TO BE DONE:
• A. Rewrite the stretch of the Bandersnatch reader letter from "Soooo many revelations" through "giving great recs.", renaming "newsletter" to "digest" throughout.
• B. Write what comes next in the Bandersnatch reader letter, picking up after its final sentence.

[Start of EXCERPTED PASSAGE]

Long time reader Holly Mthethwa writes:
This summer, I read Bandersnatch on your recommendation and it became one of my all time favorite books. I loved everything from the thorough insight to the practical structure.
Soooo many revelations and kicks in the tush. A few months ago, I finally started a weekly (don’t screech it’s not daily) email newsletter to women and am working faster on my yeaaaars-in-the making book, realizing “Oh my gosh, I’m slow and sidetracked on hobbit talk like Tolkien.”
Fast forward a bit, and a group of about 6 of us women between Virginia, Kansas, and Washington state decided to gift the book to a friend. We each took turns reading it, writing our notes in it, and passing it along until we gifted it to her.
Rather than “The Sisterhood of the Traveling Pants,” it became the sisterhood of the traveling book.
If you’ve ever wondered how influential your book recommendations are—well, you might just have a Ben’s Book Club in the making.
Thanks for always giving great recs.
Holly ain’t the only one over the years to request a Ben Settle book club.

[End of EXCERPTED PASSAGE]
[Start of DATA SECTION]

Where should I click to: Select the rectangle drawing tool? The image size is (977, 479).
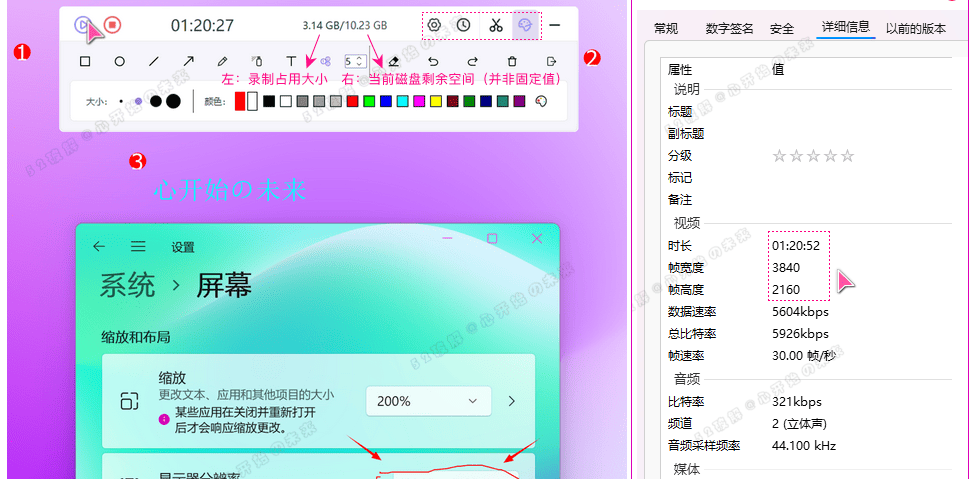(85, 61)
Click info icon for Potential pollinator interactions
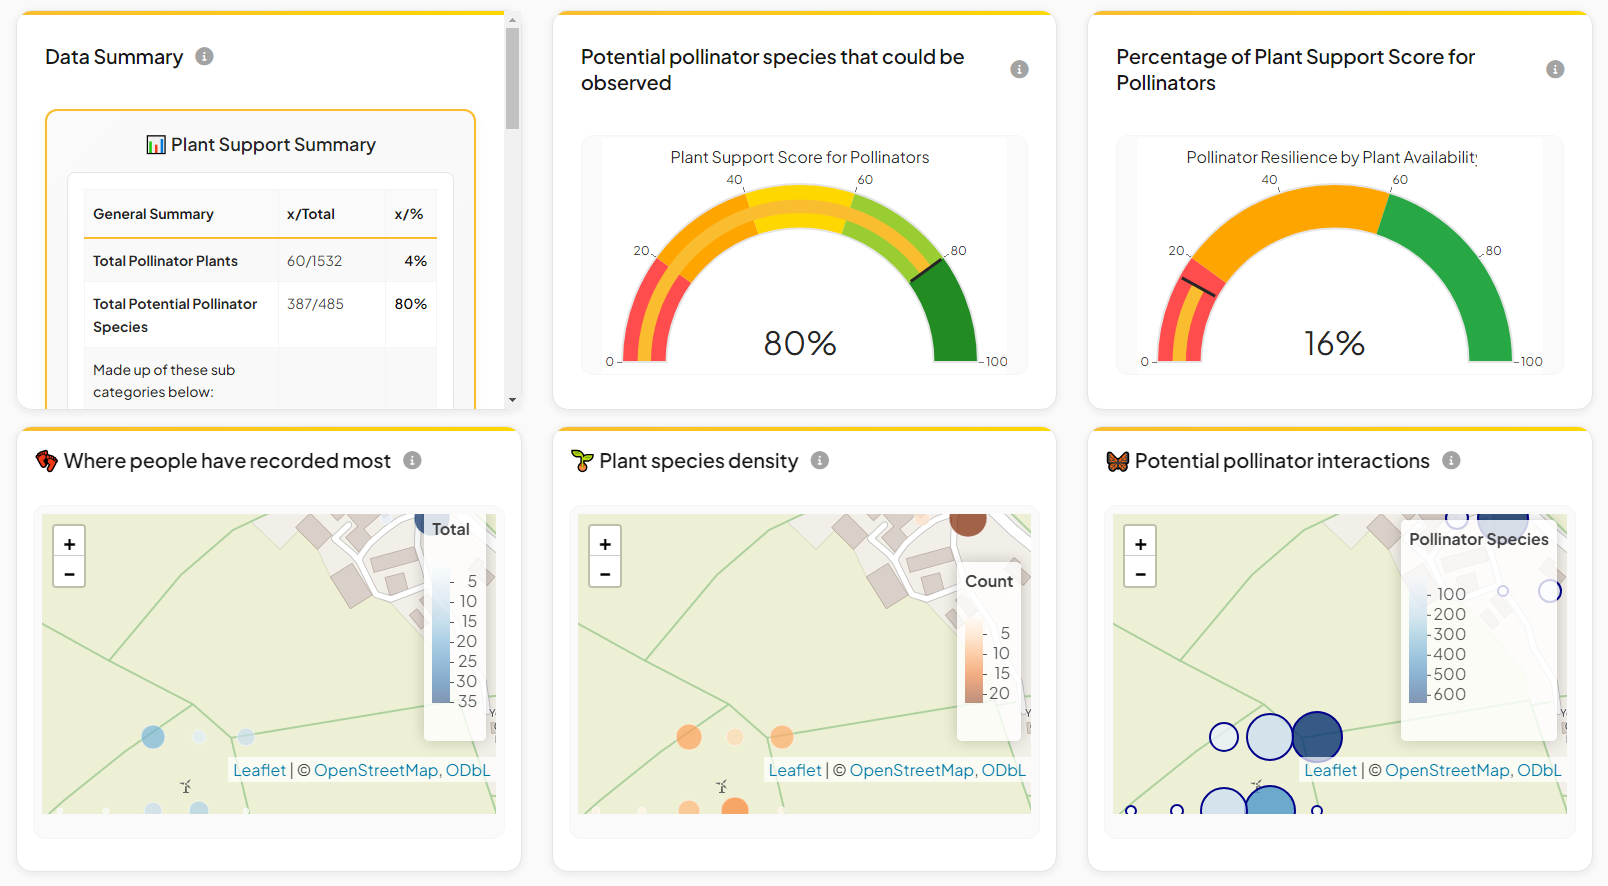1608x886 pixels. point(1451,460)
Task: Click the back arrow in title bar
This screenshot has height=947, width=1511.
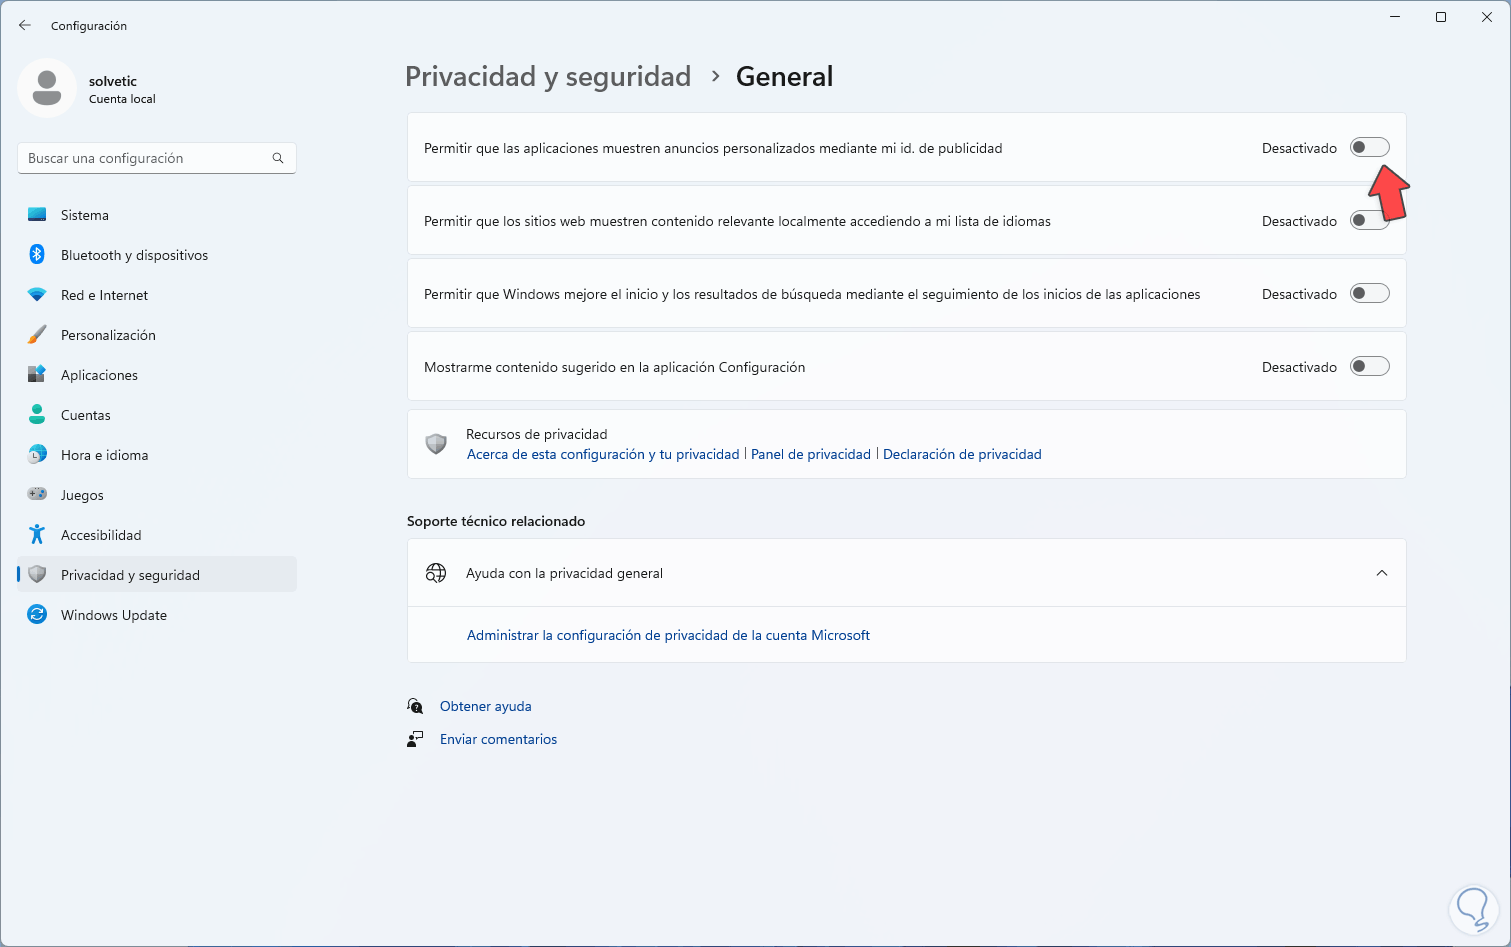Action: [x=25, y=26]
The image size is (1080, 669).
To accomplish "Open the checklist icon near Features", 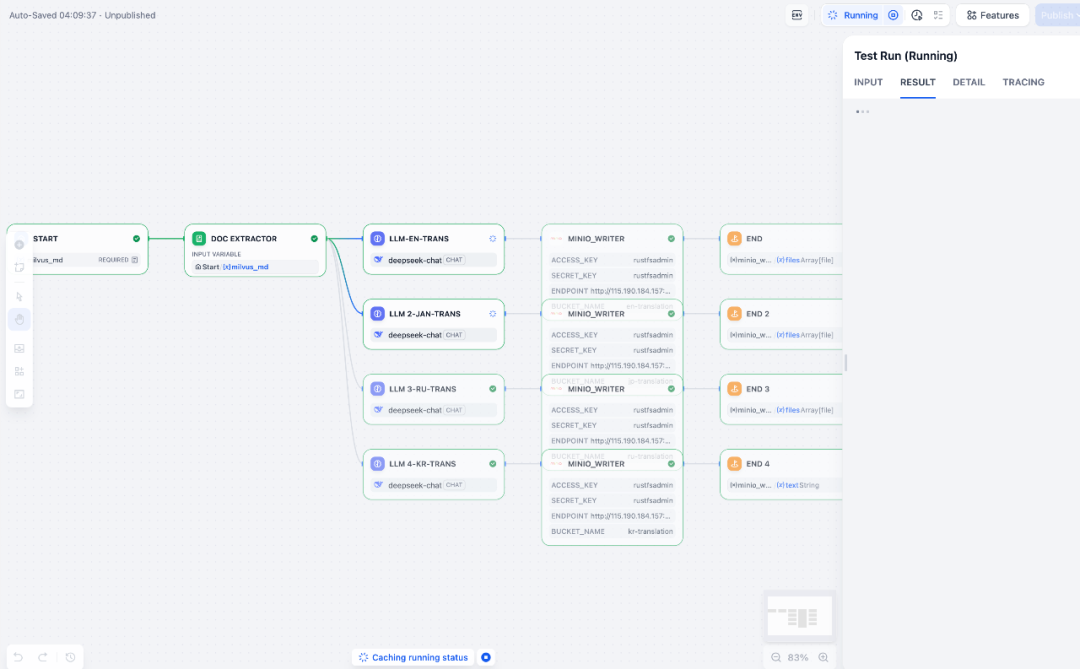I will [938, 15].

[End of DATA SECTION]

WRITTEN ANSWERS:
• A.
Soooo many revelations and kicks in the tush. A few months ago, I finally started a weekly (don’t screech it’s not daily) email digest to women and am working faster on my yeaaaars-in-the making book, realizing “Oh my gosh, I’m slow and sidetracked on hobbit talk like Tolkien.”
Fast forward a bit, and a group of about 6 of us women between Virginia, Kansas, and Washington state decided to gift the book to a friend. We each took turns reading it, writing our notes in it, and passing it along until we gifted it to her.
Rather than “The Sisterhood of the Traveling Pants,” it became the sisterhood of the traveling book.
If you’ve ever wondered how influential your book recommendations are—well, you might just have a Ben’s Book Club in the making.
Thanks for always giving great recs.

• B.
And while I do talk about certain books in these emails and in the paid Email Players newsletter and in my free Settleheads Facebook group at times, the reality is, most of the books I currently read would be of zero interest to the rank & file in my Horde.
Take, for example, these books from the past year or so:
* “Sargon The Magnificent” – about Cain (from the Bible) and his wanderings that fills in some “gaps” – Biblical, archeological, historical, cultural, etc. “Politically incorrect” doesn’t even begin to describe it.
* “Tracing Our Ancestors” which’d definitely be banned by ICE protesting librarians.
* “The Abrahamic Covenant” – which I’ve seen some Christians with foreign flags in their bios call abhorrent, but they never call it incorrect.
* And the Bible itself – which I read cover-to-cover 3-4 times per year, and often a different version each time
So as you can see:
A Ben Settle book club wouldn’t be of much interest to most on this list.
Nobody opted-in to hear about those topics, after all.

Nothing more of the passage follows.